Saved entries:

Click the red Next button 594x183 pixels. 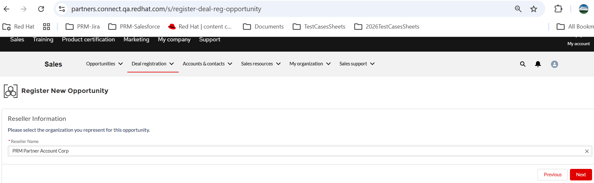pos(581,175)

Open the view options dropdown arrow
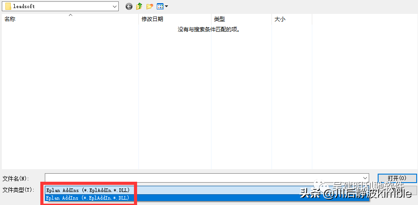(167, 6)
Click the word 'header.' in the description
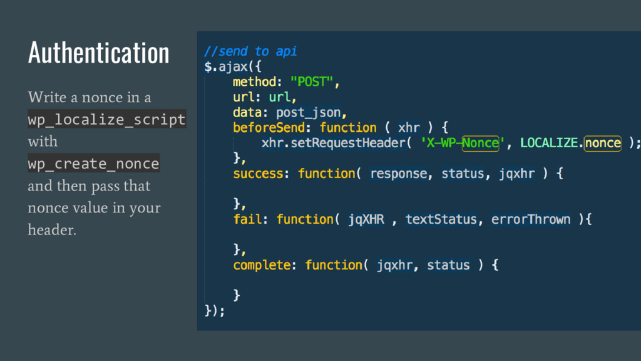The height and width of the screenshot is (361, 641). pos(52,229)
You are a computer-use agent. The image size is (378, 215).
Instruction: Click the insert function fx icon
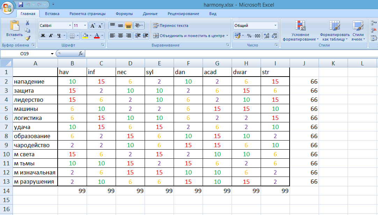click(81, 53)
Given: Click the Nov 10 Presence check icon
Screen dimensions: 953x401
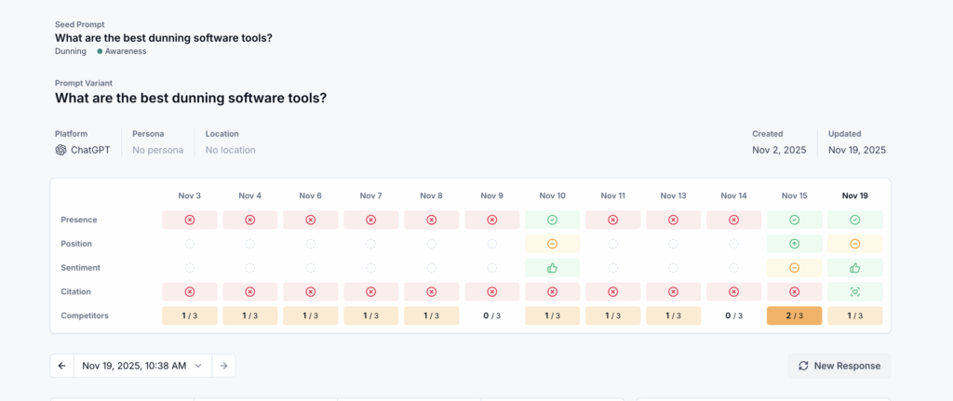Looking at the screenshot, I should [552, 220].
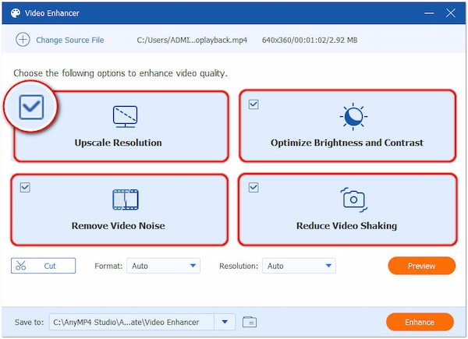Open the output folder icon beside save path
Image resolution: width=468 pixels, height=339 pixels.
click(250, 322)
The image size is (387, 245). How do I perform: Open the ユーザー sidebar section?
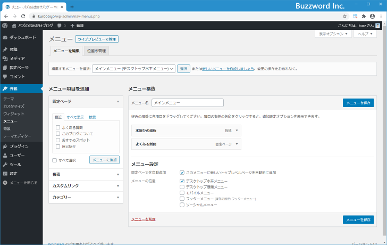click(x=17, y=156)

* * *

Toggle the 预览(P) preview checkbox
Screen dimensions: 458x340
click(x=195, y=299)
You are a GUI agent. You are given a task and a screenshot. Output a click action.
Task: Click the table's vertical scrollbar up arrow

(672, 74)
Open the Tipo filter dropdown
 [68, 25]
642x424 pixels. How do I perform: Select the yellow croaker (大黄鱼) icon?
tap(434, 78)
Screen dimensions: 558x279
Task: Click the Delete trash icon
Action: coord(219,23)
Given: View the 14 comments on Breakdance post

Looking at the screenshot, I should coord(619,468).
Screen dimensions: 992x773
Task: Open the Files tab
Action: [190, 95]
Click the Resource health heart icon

--

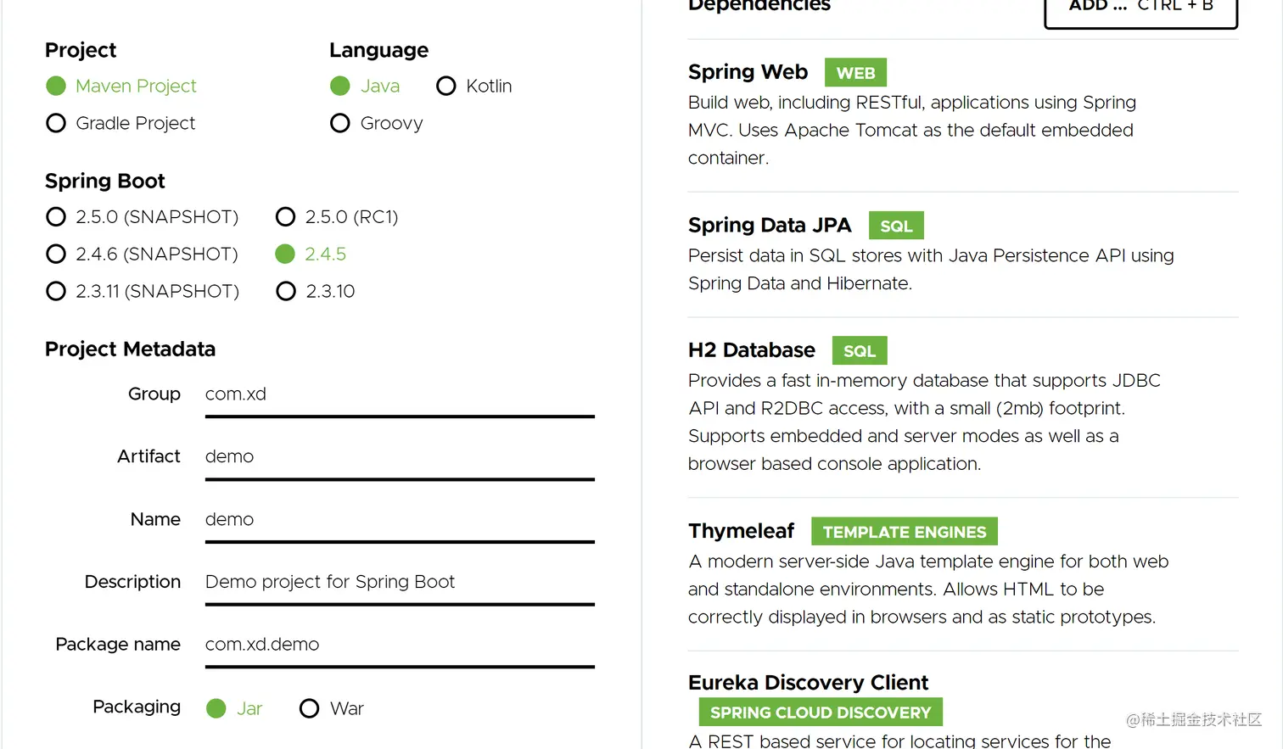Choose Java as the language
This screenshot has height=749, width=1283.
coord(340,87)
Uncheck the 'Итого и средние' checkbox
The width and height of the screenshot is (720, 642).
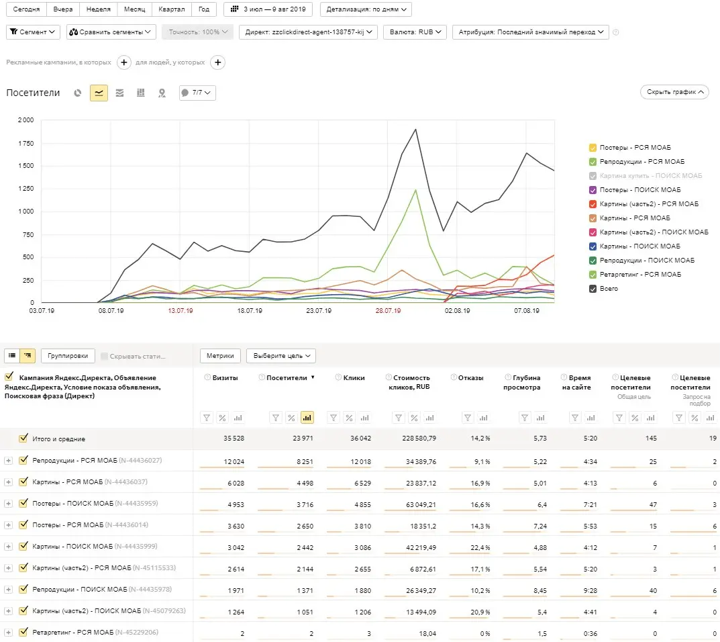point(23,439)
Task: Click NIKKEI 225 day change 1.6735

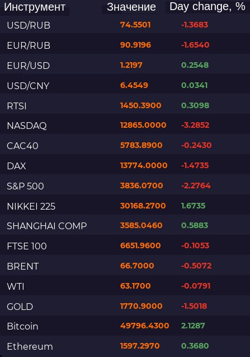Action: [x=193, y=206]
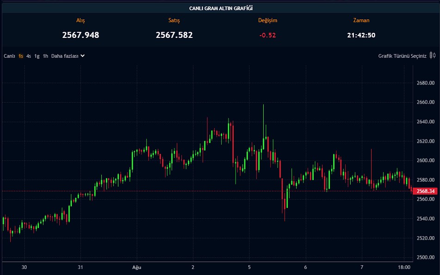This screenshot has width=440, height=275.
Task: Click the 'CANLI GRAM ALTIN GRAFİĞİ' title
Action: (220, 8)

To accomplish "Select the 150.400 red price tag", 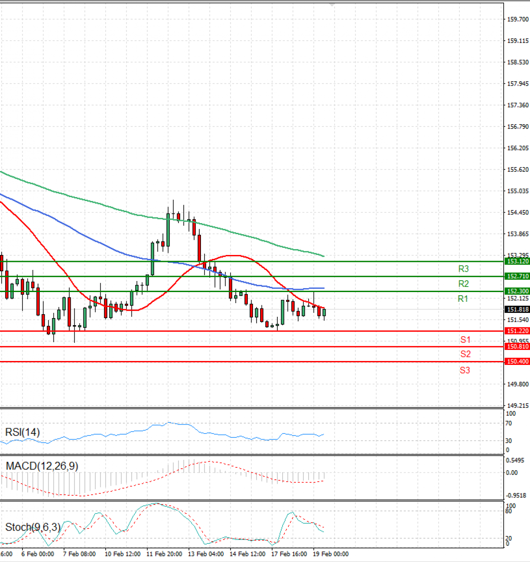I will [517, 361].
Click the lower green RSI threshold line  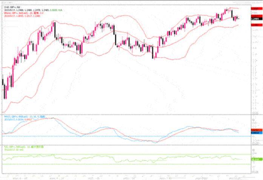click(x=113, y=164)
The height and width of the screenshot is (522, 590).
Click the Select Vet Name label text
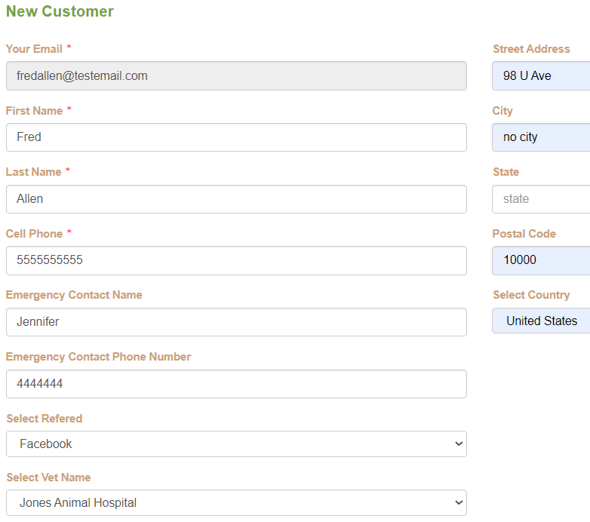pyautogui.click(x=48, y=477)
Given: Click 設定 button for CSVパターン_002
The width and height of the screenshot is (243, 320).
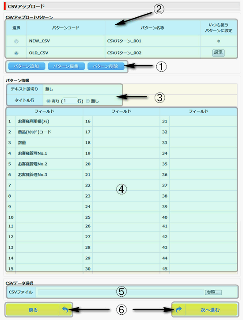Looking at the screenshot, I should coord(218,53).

- _What you will do_:
Copy the lines above that hold the word "agent".

- _Output for this exercise_:
You are a computer-use agent. The image size is (378, 215).
You are a GUI agent. You are given a task and a screenshot. Output a click action.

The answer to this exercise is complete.